▶ _Text passage_:
- - - - -

But first, let’s have a look at the specifications.
|Sony Xperia Z5 Premium|
|Display||5.5”, 4K (2160p) display|
|Camera||23 MP, 1/2.3 inch sensor|
|Video Recording||4K/30 FPS, 1080p/60 FPS, 1080p/30 FPS|
|Processor||64-bit, 1.5 and 2 GHz Octa-core Qualcomm Snapdragon 810|
|Storage||32 GB, micro-SD expandable|
|Battery||3430 mAh, STAMINA mode|
|Other||IP68 (dust and waterproof), FM radio, front-facing speakers, NFC, LTE|
Unboxing, Design and Build Quality
Opening up the box you are presented with the device, first and foremost. Taking the Z5 Premium out you find the charging plug, earphones, micro-USB to USB cable, and the manuals included in individual boxes.
In the continuation of the OmniBalance design philosophy that was instituted with the Xperia Z in 2013, the Z5 Premium is a rectangular slab with glass panels at the front and the rear. The main chassis is an aluminium unibody, and the Z5 Premium has the periphery of the device slathered with gloss so much so you can use it as a mirror (Sony even advertises it so).
I was sent the Xperia Z5 in the golden colour, but it is also available in cobalt and silver. I did, however, find the gold especially distasteful this time, as compared to previously with the Xperia Z3, for the gloss made it gleam gaudily. Otherwise, I felt the Z5 Premium looks very good, just like its predecessors. However, this is down to personal choice after all, so I’d recommend having a better look at the device in-stores to judge it for yourself.
Compared with the previous iteration, the Z3+, there has been practically no change in the design of the device. The micro-USB port is located the bottom and since the Z3+ there has been no pesky flap covering it. The notification light is located at the top left of the device, although I strongly preferred the method used in the Z1 and Z2 where it was house in the top speaker grille instead. There is only one flap in the whole device, used to hide the combined microSD and nano-SIM card slots.
The only major change in the physical design of the Z5 Premium (and the Z5 itself) has been the shift of the volume rocker down towards the physical camera shutter key to accomodate the fingerprint sensor integrated into the power button. Gone is the iconic Sony circle, now replaced by a rectangular button.

- - - - -

▶ _Task_: Can you carry on the Sony Xperia Z5 Premium review from its final sentence?

▶ _Provided data_:
- - - - -

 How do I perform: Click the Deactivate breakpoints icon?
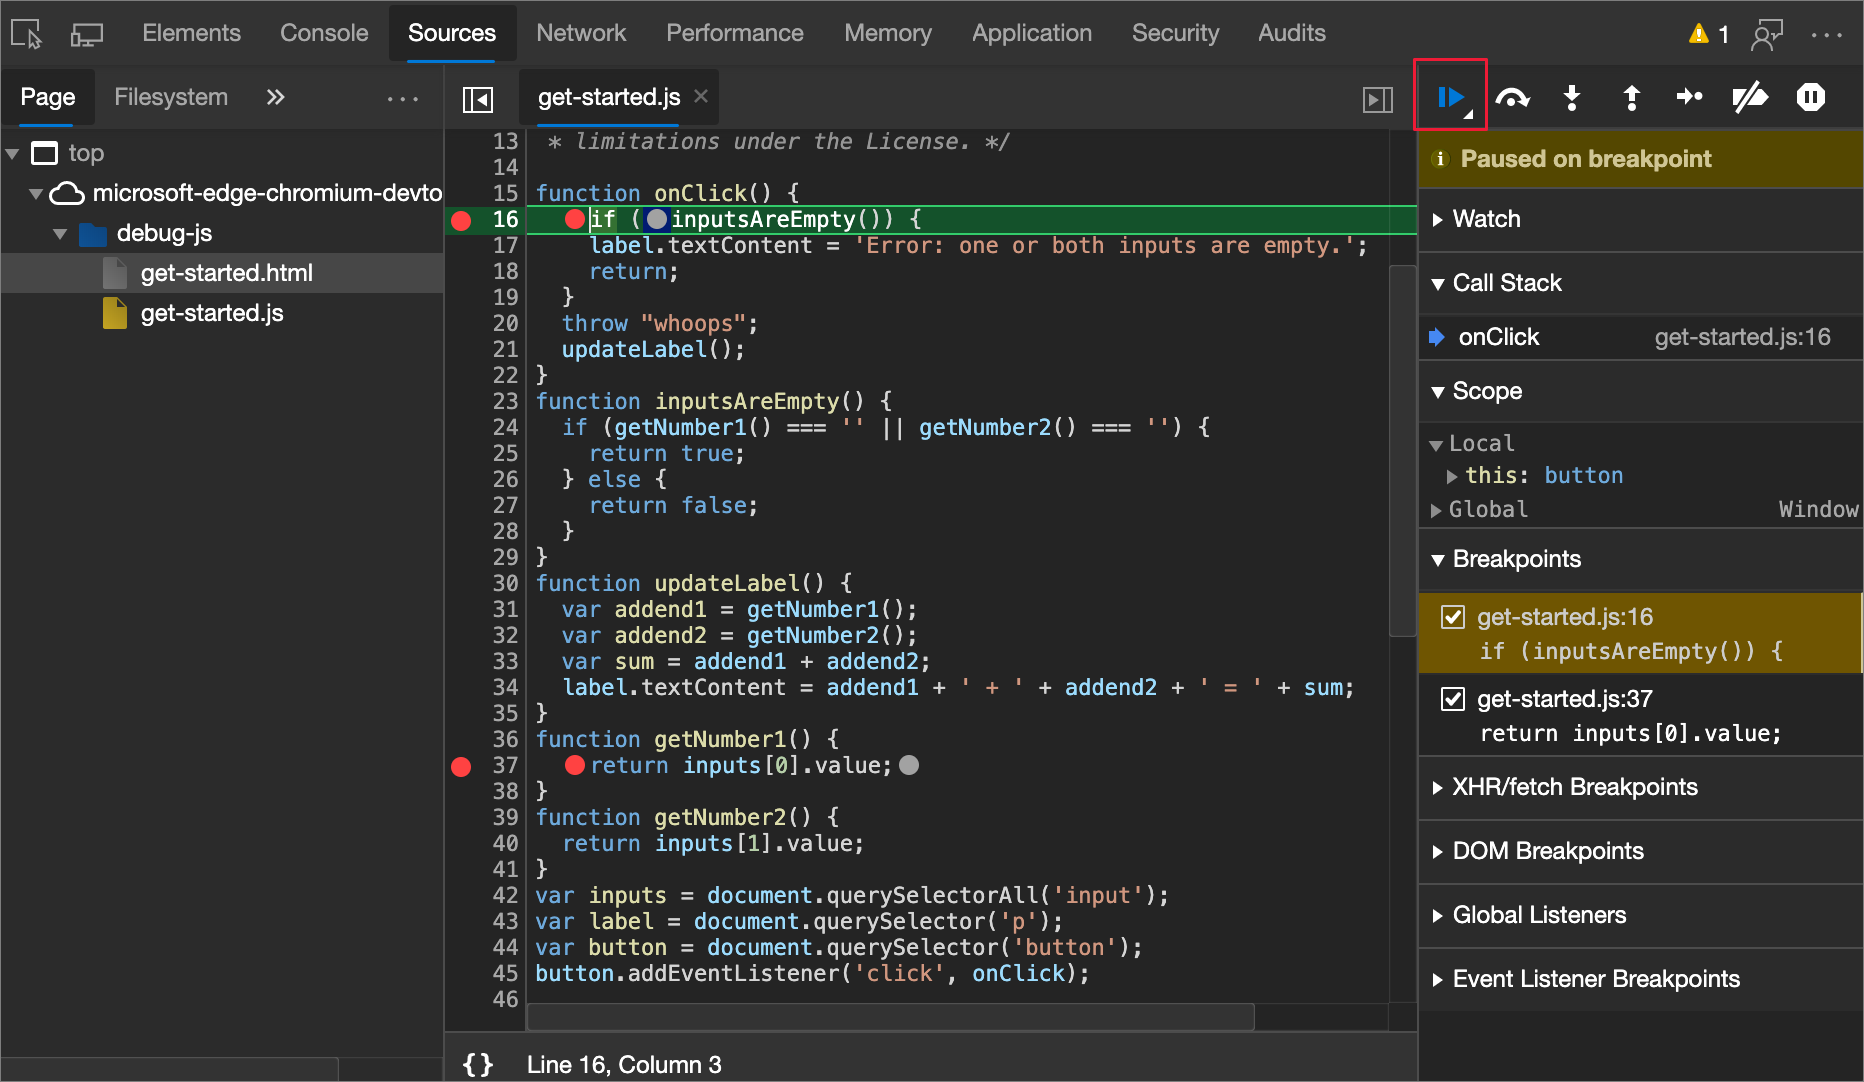tap(1750, 97)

- - - - -

▶ _Result of the exercise_:
Similar to the previous iterations, the Z5 Premium is also IP68 rated, making it capable of surviving a 1.5m dunk in freshwater for half an hour. Its build quality also seems robust, in the sense that while it may collect dents and scratches if it falls, it will not damage the internals of the device.
The Z5 Premium, like the other Z5 models, has a fingerprint sensor embedded into the rectangular power button. The beauty of the placement of the power button is that your index finger (left-handed use) or your thumb (right-handed use) are almost always resting on it when you pick it up, and the TouchID/Nexus Imprint style mechanism means that all you have to do is press the button and keep your registered fingers placed on it until it unlocks. Which is very fast – faster than TouchID, and just as quick as Imprint. This design (unlike Samsung’s which requires a swipe on the home button) means that unlocking your device can be done in under half a second from picking it up.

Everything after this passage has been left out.